### SHORT TASK:
Pick up the passage about Hiḍimbī and Bhīma where it stops and keep writing it.

### TEXT EXTRACT:
Hiḍimbī (Sanskrit: , IAST: Hiḍimbī), or Hiḍimbā, is the rakshasi wife of the Pandava Bhima and the mother of Ghatotkacha in the  Mahābhārata. She meets Bhima in the 9th sub-parva (Hidimva-vadha Parva) of the Adi Parva. She is also referred to as Bhuṭanadevī or Pallavī.

Hiḍimbi and Bhīma
 
The story begins in the Lākṣāgṛha of the Mahābhārata after the Pāṇḍavās reached a dense forest. Exhausted from their travels, they all fell asleep at night, except for Bhīma who kept watch. 
 
In the same forest lived Hiḍimbi and her brother Hiḍimbā, a very powerful rakshasa. He smelled the Pāṇḍavās at a distance and as usual asked the Hiḍimbī to lure the well-built Bhīma into a trap so he could eat him. Hiḍimbī confronted Bhīma and instead fell in love with him. She assumed the form of a very beautiful lady and approached Bhīma, expressing her desire to marry him by revealing her true identity, as well as her brother's intentions. Bhīma confronted Hiḍimbā, and soon overpowered the rakshasa and slew him. Kuntī and other Pāṇḍavās all watched the duel from a distance.

### COLLECTED DATA:

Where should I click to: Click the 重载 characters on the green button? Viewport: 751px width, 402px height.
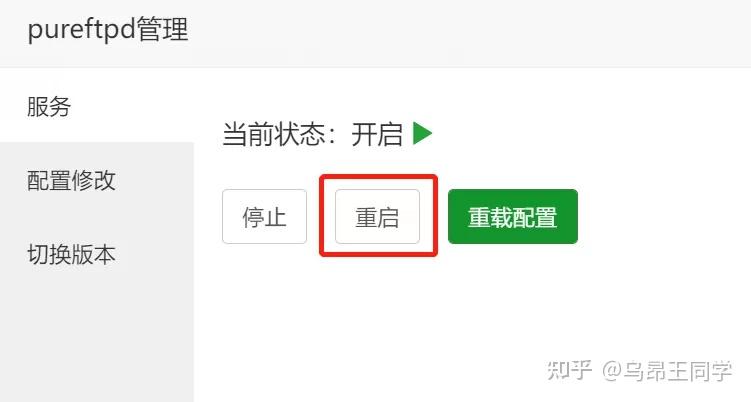(490, 217)
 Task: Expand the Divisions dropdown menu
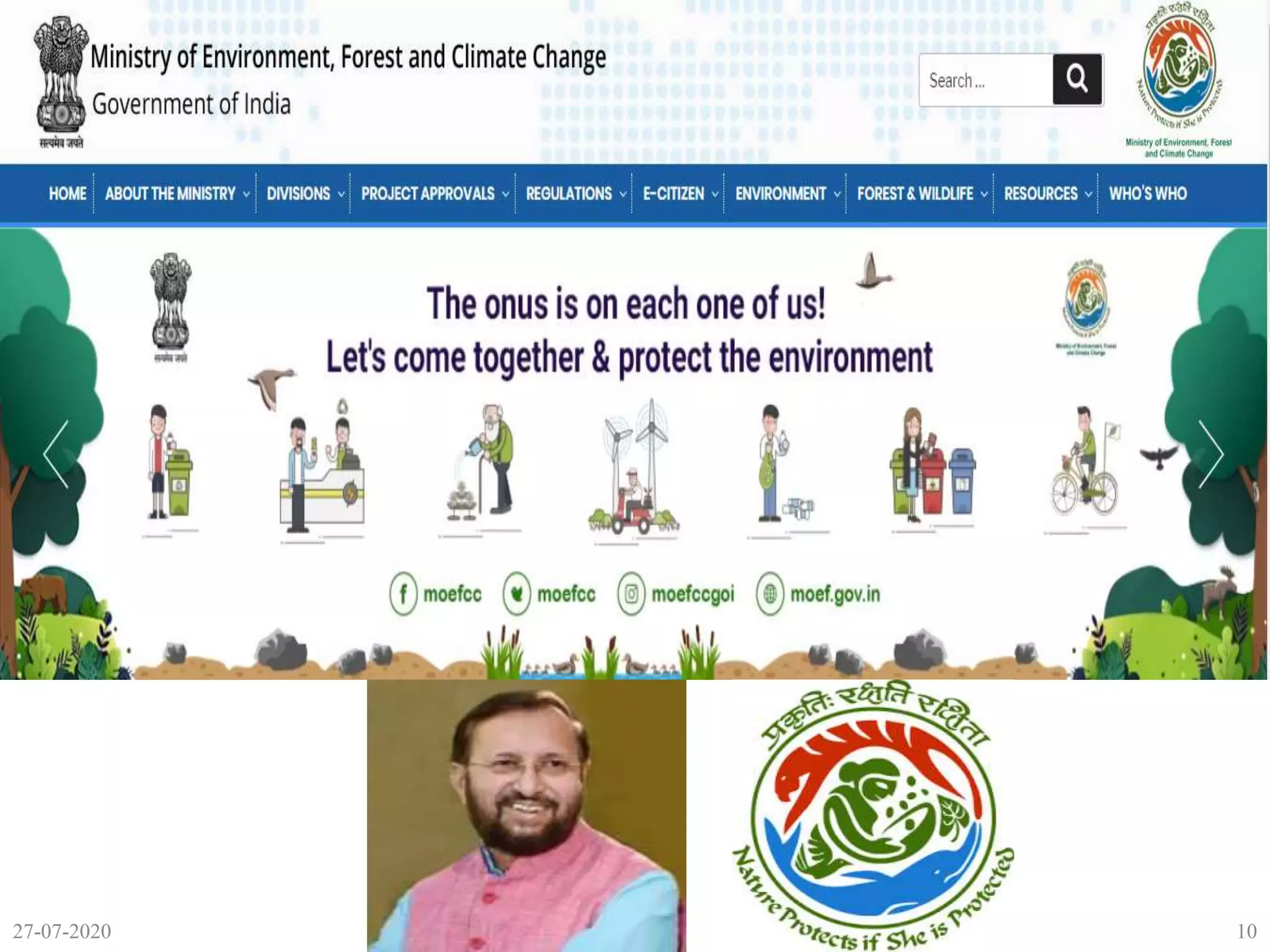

### EXPECTED ANSWER:
Marriage
After killing Hiḍimba, Bhīma married Hiḍimbī. Bhīma decided to live with her till a child was born. Hiḍimbī agreed, and they married. Within a year, Hiḍimbī gave birth to a son. They named him Ghaṭotkacha, as his head resembled a pot. Ghaṭotkacha went on to become a great warrior and an important figure in the Mahābhārata war.

Temples

India 
There is a temple in Manali in Himachal Pradesh dedicated to the worship of Hidimbi. According to the legend, Hidimbi stayed back in the forest to perform penance and attain the status of a Goddess.

Nepal 
Bhutandevi Mandir is a Hindu temple dedicated to Goddess Bhutandevi, located in Hetauda in Bagmati Province. The name of the city—Hetauda itself is believed to be derived from the name of the goddess.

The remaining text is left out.